There have been lots of compliments on the post written on Gary Starkweather here. I wrote the post a week ago and have reflecting more on what Gary inventing the laser printer in 1967.
With an M.S. in optics from the University of Rochester and after an 18-month stint at Bausch and Lomb, Starkweather went to work for Xerox, intrigued by the imaging technology the company was developing. One of his initial projects was the highspeed facsimile machine. Tasked with the challenge of getting enough light on the paper and getting the output device to create an image, he suggested using lasers, a new technology then. His idea worked.

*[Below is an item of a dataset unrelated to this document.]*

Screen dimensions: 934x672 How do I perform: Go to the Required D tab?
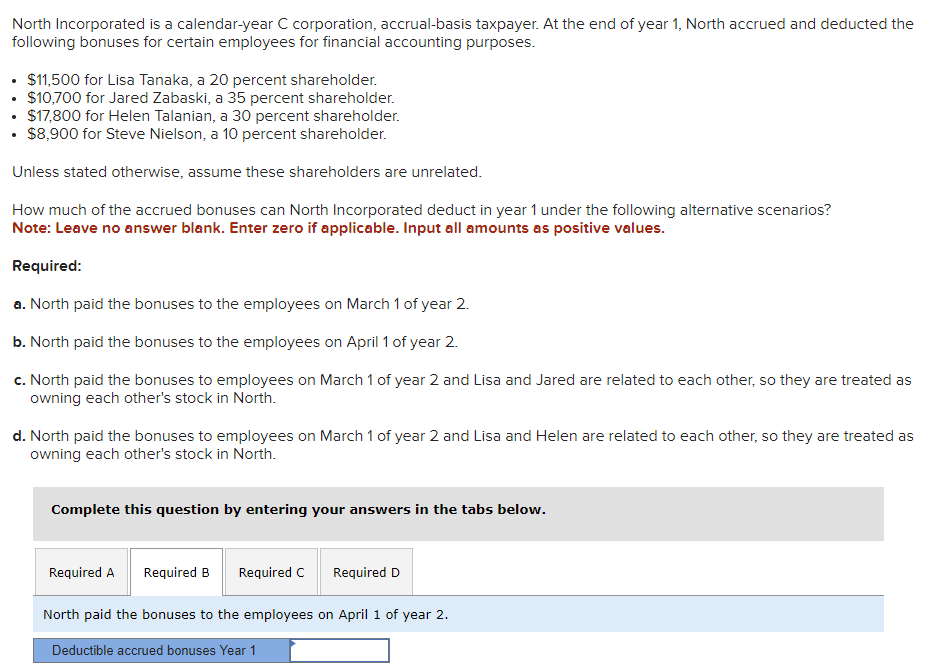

Then one day in 1967, Starkweather was sitting in his lab looking at these big mainframe facsimile machines when he started thinking, “What if, instead of copying someone else’s original, which is what a facsimile does, we used a computer to generate the original?”

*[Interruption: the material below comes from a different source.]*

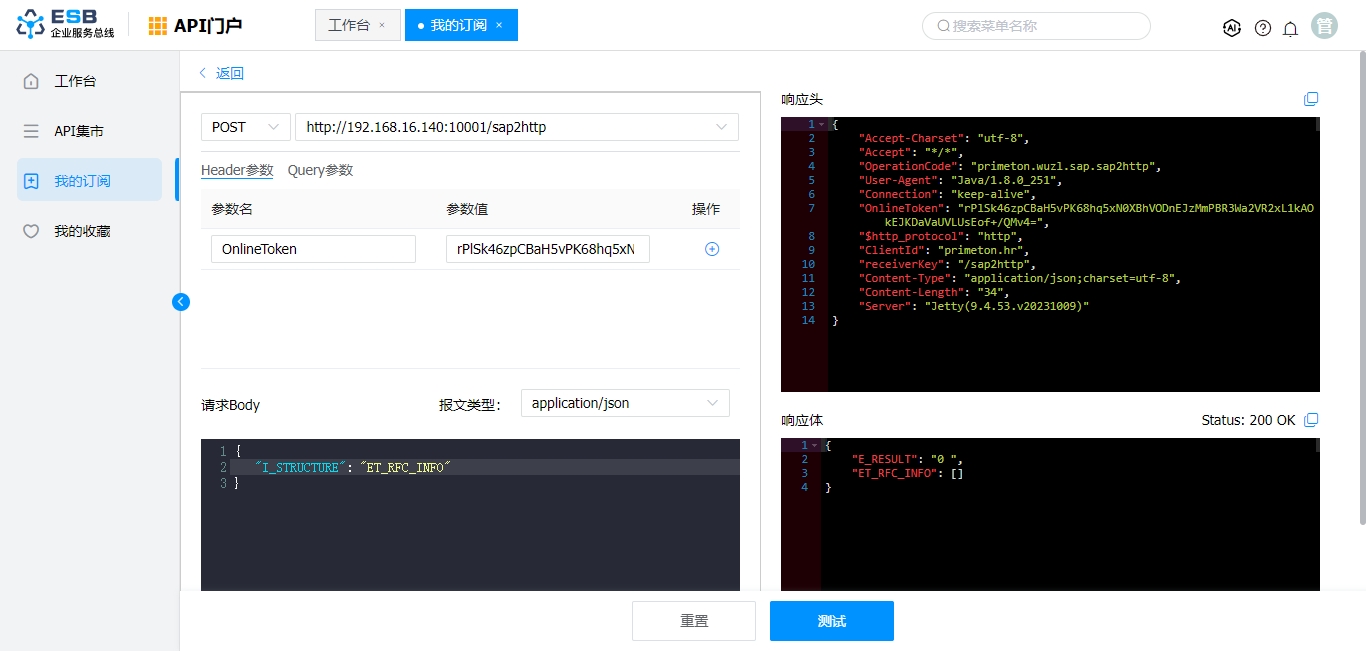Close the 我的订阅 tab
Screen dimensions: 1366x651
(x=499, y=25)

What was the technology of the office in 1967? Here is an article about the 12 vintage office devices from 1967 - Xerox Copier, Dictaphone, steel desks, carbon paper, samsonite briefcase, computer punch cards, hat racks, typewriters, intercoms, fancy lighters, and desk lamps. That is the office environment of 1967. Below is the 813 xerox copier.
The dominant office machine was the IBM selectric typewriter.
And there is Gary in his lab thinking of how to solve a copier problem and comes up with this. It is easier to see why there was so much resistance. This laser setup looked like it would not work. Would be expensive too.
But would Gary could see in the future is where component costs would head to. Below shows the first laser printer mechanism in production that cost $10,000 was eventually replaced by an assembly that cost $40.
Imagine Gary coming up with this invention when the office was dominated by IBM selectric typewriters, computer punch cards, Rolodexes, and Xerox copiers.